Word and element pointing entries
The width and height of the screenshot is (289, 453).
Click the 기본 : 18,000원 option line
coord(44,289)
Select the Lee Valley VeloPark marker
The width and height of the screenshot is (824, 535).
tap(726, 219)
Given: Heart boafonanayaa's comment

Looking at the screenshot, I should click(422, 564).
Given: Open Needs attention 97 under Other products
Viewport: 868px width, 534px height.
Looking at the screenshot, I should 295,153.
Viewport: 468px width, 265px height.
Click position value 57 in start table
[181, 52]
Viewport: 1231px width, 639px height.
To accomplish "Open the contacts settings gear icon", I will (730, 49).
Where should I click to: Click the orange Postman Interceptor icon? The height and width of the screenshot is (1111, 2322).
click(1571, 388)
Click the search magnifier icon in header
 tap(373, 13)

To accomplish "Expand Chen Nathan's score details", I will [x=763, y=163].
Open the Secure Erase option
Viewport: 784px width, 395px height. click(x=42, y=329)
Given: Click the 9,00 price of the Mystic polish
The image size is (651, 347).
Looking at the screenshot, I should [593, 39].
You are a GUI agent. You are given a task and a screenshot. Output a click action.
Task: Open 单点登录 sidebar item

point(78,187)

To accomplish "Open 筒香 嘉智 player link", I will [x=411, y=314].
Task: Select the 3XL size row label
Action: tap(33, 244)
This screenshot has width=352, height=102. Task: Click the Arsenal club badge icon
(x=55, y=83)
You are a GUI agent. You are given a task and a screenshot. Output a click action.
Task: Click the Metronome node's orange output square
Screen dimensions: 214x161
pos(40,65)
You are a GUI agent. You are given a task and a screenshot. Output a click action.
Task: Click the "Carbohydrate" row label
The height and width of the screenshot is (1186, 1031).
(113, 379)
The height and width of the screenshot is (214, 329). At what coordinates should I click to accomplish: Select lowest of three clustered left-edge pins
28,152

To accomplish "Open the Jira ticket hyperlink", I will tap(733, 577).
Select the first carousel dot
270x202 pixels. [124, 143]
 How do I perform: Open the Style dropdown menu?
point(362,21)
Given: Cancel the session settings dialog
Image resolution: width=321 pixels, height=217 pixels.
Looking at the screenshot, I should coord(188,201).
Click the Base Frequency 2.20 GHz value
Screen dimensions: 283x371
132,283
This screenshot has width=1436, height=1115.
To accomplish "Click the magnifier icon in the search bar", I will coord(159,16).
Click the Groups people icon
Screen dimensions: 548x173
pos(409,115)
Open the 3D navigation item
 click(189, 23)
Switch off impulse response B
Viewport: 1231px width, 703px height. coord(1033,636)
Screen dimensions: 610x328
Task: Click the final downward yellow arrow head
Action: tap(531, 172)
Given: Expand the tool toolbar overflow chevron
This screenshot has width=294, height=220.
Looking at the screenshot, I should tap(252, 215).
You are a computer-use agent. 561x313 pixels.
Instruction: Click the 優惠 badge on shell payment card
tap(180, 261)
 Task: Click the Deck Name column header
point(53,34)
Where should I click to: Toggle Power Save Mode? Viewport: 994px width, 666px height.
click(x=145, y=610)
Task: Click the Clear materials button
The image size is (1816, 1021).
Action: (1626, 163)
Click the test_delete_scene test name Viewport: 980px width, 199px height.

Given exercise: Return each line that contains the string "accomplish", copying every such line in full.

Answer to this exercise:
To accomplish "Open the contacts settings gear icon", I will (730, 49).
To accomplish "Expand Chen Nathan's score details", I will [x=763, y=163].
To accomplish "Open 筒香 嘉智 player link", I will [x=411, y=314].
The height and width of the screenshot is (214, 329). At what coordinates should I click to accomplish: Select lowest of three clustered left-edge pins
To accomplish "Open the Jira ticket hyperlink", I will tap(733, 577).
To accomplish "Click the magnifier icon in the search bar", I will coord(159,16).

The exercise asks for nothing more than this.